Тут, наконец, до экс-гаранта дошло, что означает этот термин, столь излюбленный германскими фашистами.
– Почему это я - «недочеловек»?! Сам ты – урод! И я свободен говорить то, что хочу!
– «Мы покончили с представлением о том, что свобода в государстве – это когда каждый может говорить то, что в голову взбредет». Властью, которую дало мне адское руководство за мои заслуги, я запрещаю Вам, герр Ельцин, пускаться в дискуссии. Пока Вы в моей зоне, можете только отвечать на вопросы и делать короткие реплики. Что касается Ваших заслуг перед германским фашизмом... Да если б Вы родились лет на сорок раньше, то Сталин бы застрелился, а не я!
– Не дождались бы!
– прозвучал знакомый Ельцину по документальным кинокадрам голос с характерным легким грузинским акцентом.
– Нас подслушивает лично Сталин!
– всполошился фюрер.
– Где контрразведка?

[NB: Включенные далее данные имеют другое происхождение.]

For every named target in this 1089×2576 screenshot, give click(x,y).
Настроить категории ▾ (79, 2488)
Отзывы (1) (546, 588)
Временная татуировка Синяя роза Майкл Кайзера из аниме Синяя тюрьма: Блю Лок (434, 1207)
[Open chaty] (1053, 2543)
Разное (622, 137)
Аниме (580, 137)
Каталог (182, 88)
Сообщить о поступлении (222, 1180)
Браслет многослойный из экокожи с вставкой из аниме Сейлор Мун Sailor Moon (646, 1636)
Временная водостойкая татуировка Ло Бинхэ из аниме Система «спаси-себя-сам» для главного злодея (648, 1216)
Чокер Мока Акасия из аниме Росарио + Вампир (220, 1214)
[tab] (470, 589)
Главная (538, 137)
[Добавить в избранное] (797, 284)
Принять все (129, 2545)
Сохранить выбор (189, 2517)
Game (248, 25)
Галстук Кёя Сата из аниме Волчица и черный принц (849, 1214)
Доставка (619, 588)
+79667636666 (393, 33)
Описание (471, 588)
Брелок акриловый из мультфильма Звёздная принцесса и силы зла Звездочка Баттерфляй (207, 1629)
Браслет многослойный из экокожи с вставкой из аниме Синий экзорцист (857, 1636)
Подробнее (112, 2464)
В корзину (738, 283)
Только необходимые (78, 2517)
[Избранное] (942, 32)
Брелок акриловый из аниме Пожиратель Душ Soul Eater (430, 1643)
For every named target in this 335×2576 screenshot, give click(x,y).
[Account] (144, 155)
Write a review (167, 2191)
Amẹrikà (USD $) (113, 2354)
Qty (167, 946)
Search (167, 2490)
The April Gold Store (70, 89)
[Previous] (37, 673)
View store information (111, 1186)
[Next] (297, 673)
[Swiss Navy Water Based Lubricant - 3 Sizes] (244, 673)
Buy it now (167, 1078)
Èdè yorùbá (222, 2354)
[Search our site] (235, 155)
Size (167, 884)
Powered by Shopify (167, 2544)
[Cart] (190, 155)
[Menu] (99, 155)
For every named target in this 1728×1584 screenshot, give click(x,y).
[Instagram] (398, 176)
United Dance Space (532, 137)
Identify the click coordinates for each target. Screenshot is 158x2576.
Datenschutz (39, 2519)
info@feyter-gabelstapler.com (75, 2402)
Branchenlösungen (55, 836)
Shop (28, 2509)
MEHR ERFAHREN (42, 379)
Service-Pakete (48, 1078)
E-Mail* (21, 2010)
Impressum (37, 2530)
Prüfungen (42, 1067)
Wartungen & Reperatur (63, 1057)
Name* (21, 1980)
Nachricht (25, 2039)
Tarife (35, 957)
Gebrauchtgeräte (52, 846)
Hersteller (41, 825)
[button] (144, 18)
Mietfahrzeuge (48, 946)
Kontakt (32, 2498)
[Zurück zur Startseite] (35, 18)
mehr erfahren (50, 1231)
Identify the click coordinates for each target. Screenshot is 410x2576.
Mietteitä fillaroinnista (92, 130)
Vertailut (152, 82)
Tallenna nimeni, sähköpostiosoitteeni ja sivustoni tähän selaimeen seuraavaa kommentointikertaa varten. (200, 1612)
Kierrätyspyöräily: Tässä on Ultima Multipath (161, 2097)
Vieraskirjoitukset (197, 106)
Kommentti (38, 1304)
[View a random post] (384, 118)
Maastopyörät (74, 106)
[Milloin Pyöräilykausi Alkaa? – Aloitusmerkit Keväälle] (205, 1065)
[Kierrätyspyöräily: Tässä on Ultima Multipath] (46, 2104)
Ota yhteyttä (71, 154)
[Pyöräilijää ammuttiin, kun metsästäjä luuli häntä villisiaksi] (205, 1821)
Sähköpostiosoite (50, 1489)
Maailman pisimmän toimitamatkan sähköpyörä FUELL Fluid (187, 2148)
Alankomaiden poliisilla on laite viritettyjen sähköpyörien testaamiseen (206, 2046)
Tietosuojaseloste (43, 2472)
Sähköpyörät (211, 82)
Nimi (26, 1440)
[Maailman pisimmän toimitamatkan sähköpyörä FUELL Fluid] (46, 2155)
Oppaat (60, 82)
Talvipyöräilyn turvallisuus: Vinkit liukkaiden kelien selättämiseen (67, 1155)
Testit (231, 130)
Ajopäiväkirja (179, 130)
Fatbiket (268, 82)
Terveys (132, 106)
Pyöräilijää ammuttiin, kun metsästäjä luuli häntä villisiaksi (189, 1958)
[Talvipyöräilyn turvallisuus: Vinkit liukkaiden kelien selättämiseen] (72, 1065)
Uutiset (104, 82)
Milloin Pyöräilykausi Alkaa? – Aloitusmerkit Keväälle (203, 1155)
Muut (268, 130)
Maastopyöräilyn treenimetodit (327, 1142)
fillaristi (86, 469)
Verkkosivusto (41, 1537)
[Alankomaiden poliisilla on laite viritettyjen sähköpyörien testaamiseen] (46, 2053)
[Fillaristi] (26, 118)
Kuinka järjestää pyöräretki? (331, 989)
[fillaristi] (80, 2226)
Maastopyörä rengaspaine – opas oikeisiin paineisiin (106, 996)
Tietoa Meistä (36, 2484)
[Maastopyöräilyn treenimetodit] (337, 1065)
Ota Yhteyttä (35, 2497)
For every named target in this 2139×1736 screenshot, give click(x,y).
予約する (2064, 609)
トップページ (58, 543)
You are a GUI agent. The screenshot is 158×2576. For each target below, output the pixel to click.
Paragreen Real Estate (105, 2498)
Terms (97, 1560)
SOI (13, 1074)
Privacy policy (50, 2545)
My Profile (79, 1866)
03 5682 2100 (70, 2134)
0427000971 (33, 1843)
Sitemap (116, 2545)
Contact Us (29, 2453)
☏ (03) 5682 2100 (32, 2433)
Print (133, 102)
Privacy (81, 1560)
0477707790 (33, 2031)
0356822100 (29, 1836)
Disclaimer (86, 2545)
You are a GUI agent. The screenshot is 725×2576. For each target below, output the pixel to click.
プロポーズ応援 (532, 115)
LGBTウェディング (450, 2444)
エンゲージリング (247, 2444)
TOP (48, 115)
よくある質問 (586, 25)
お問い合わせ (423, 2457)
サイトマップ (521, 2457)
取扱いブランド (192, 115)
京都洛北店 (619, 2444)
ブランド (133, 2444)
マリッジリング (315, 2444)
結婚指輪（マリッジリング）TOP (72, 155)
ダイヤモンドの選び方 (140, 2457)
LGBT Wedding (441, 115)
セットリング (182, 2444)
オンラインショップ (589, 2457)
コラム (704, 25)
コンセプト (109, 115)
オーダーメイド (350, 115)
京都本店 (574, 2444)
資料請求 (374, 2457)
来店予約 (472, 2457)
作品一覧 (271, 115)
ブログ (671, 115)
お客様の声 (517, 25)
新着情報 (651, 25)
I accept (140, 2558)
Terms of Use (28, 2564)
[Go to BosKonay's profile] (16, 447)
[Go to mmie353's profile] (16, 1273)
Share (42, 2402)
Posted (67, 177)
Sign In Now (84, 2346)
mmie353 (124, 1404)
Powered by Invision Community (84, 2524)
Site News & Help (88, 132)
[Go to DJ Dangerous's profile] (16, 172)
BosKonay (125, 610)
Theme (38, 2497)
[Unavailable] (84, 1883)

Где знаменитый Штирлиц? Тьфу, о советских фильмах слишком наслушался! Где начальник абвера Канарис?
– На крюке!
– отчеканил адъютант.
– Да у меня все всегда были и есть на крючке – и там, на земле, и здесь! Где он конкретно?
– Вы меня неправильно поняли, майн фюрер. Адмирал конкретно висит на настоящем мясницком крюке... Зацеплен за ребро, за провалившееся покушение на Вас... За неудачное, так сказать, предательство.